◆ Source passage ◆
━━━━━━━━━━━━━━━━━━━━

#!/usr/bin/env python3
"""
Evaluation script: Calculate COT length and correctness for each model
"""

import json
import os
import re
from pathlib import Path
from typing import Dict, List, Tuple, Any
import argparse
from collections import defaultdict


def calculate_cot_length(sample: str) -> float:
    """
    Calculate COT length by replacing \\n\\n with \\n, splitting by \\n, then dividing by 5
    """
    # Replace \\n\\n with \\n
    processed_sample = sample.replace('\n\n', '\n')
    
    # Split by \\n
    lines = processed_sample.split('\n')
    
    # Calculate length and divide by 5
    cot_length = len(lines) // 5
    

    
    return cot_length


def check_correctness(sample: str, answer: str) -> bool:
    """
    Check if sample is correct by finding content in \\boxed{} and comparing with answer
    """
    # Find content in \\boxed{}
    boxed_pattern = r'\\boxed\{([^}]+)\}'
    boxed_matches = re.findall(boxed_pattern, sample)
    
    if not boxed_matches:
        return False
    
    # Get content from last \\boxed{}
    sample_answer = boxed_matches[-1].strip()
    
    # Clean answer by removing extra whitespace
    clean_answer = answer.strip()
    
    # Compare answers
    return sample_answer == clean_answer


def process_model_data(model_dir: Path, filter_all_same: bool = True) -> Dict[str, Any]:
    """
    Process data for a single model
    
    Args:
        model_dir: Model directory path
        filter_all_same: Whether to filter questions where all samples are correct or incorrect
    """
    results = {
        'model_name': model_dir.name,
        'problems': [],
        'filtered_problems': [],
        'total_correct': 0,
        'total_samples': 0,
        'avg_cot_length': 0.0,
        'length_accuracy_stats': defaultdict(lambda: {'correct': 0, 'total': 0})
    }
    
    # Get all JSON files
    json_files = list(model_dir.glob('*.json'))
    
    for json_file in json_files:
        try:
            with open(json_file, 'r', encoding='utf-8') as f:
                data = json.load(f)
            
            problem_id = json_file.stem
            problem = data.get('problem', '')
            answer = data.get('answer', '')
            samples = data.get('samples', [])
            
            problem_result = {
                'problem_id': problem_id,
                'problem': problem,
                'answer': answer,
                'samples': []
            }
            
            problem_correct = 0
            problem_cot_lengths = []
            
            for i, sample in enumerate(samples):
                # Calculate COT length
                cot_length = calculate_cot_length(sample)
                
                # Check correctness
                is_correct = check_correctness(sample, answer)

━━━━━━━━━━━━━━━━━━━━

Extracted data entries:
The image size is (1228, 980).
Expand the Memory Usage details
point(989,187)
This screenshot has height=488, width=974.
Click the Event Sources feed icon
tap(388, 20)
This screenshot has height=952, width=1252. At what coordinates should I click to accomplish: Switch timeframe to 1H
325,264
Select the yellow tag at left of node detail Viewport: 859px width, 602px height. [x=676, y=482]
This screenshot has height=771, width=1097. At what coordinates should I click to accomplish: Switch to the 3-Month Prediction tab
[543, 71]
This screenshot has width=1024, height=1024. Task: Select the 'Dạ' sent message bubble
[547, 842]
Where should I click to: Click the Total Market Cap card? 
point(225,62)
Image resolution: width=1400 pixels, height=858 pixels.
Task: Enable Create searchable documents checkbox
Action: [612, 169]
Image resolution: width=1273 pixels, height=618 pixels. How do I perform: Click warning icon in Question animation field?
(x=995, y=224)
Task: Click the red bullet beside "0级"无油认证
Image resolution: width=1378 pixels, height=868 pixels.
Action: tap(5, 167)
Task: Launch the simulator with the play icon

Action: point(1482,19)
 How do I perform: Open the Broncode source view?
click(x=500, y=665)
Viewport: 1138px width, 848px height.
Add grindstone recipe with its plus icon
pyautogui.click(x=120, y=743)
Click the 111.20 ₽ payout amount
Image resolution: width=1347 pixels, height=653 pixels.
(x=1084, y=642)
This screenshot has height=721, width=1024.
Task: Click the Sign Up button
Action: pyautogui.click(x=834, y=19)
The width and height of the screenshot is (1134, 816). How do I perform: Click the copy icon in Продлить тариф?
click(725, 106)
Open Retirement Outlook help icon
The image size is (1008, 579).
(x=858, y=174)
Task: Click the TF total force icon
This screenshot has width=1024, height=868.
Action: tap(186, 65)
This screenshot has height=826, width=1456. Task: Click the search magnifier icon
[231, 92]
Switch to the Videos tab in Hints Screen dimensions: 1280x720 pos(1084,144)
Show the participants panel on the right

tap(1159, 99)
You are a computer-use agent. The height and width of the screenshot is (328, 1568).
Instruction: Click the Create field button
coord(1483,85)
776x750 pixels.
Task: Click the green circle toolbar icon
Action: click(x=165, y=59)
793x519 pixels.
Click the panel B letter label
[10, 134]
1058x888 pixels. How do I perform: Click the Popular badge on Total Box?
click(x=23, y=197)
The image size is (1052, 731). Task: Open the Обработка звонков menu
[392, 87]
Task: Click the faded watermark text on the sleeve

━━━━━━━━━━━━━━━━━━━━

◆ Tasks and exercises ◆
1. Reproduce the extracted data entries from the line containing "793x519 pixels." through the end of the entries, inclusive, and offset every coordinate in the answers by adding 81 to it. Leave every other line of that span unchanged.
2. Continue the Python evaluation script for model reasoning length and correctness from the point where it stops.

◆ Response list ◆
1.
793x519 pixels.
Click the panel B letter label
[91, 215]
1058x888 pixels. How do I perform: Click the Popular badge on Total Box?
click(x=104, y=278)
The image size is (1052, 731). Task: Open the Обработка звонков menu
[473, 168]
Task: Click the faded watermark text on the sleeve

2.
                sample_result = {
                    'sample_id': i,
                    'cot_length': cot_length,
                    'is_correct': is_correct,
                    'sample': sample
                }
                
                problem_result['samples'].append(sample_result)
                problem_cot_lengths.append(cot_length)
                
                if is_correct:
                    problem_correct += 1
            
            # Calculate problem-level statistics
            problem_result['correct_count'] = problem_correct
            problem_result['total_samples'] = len(samples)
            problem_result['accuracy'] = problem_correct / len(samples) if samples else 0.0
            problem_result['avg_cot_length'] = sum(problem_cot_lengths) / len(problem_cot_lengths) if problem_cot_lengths else 0.0
            
            # Check if filtering is needed (all samples correct or incorrect)
            should_filter = False
            if filter_all_same and samples:
                if problem_correct == 0 or problem_correct == len(samples):
                    should_filter = True
                    results['filtered_problems'].append(problem_result)
            
            if not should_filter:
                results['problems'].append(problem_result)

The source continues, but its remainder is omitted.